GOAL OF THE EXERCISE:
I would like the lines below, from the one with "At what coordinates" through the one with "Switch to the", copied exactly and without any pictures.

DATA FOR THE TASK:
..............................

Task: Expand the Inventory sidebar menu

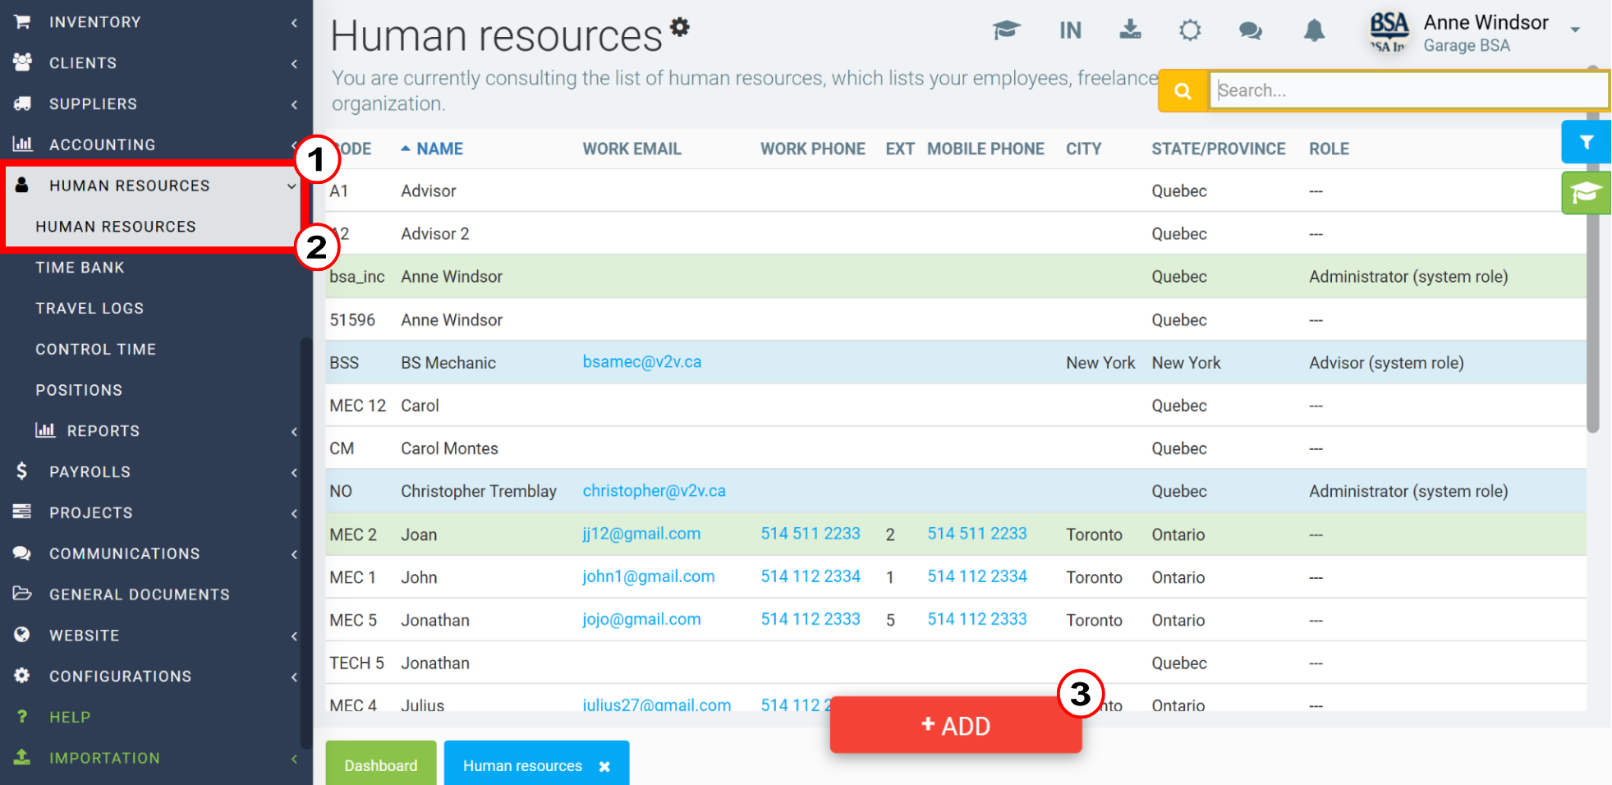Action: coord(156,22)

..............................

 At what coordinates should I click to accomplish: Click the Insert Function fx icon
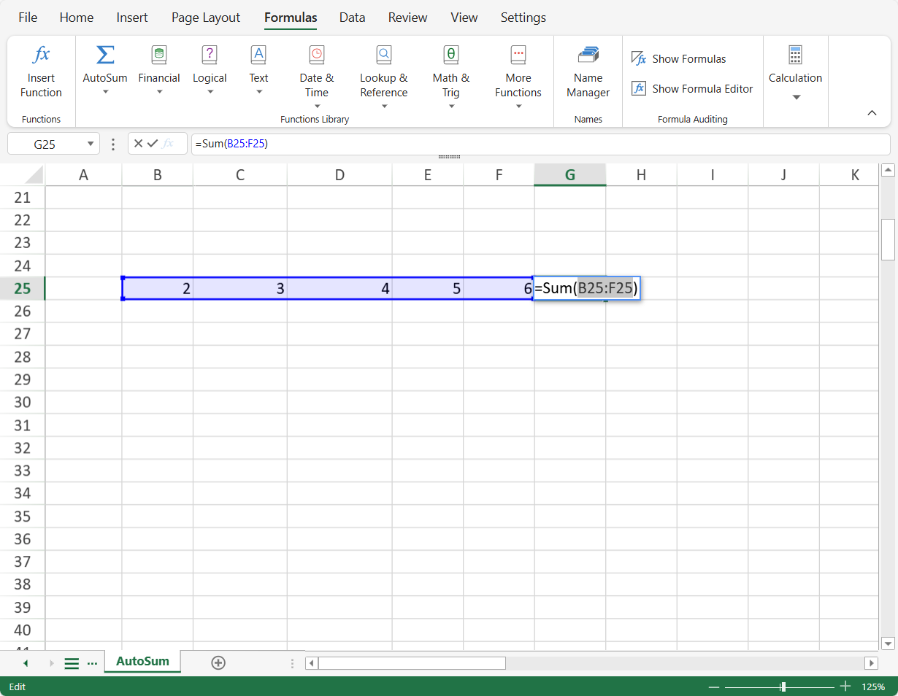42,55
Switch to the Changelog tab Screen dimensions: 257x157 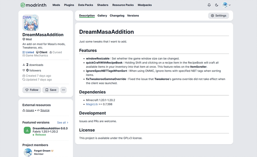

..............................

WRITTEN SOLUTION:
 At what coordinates should I click to accomplish: Click the Insert Function fx icon
42,55
Switch to the Changelog tab Screen dimensions: 257x157 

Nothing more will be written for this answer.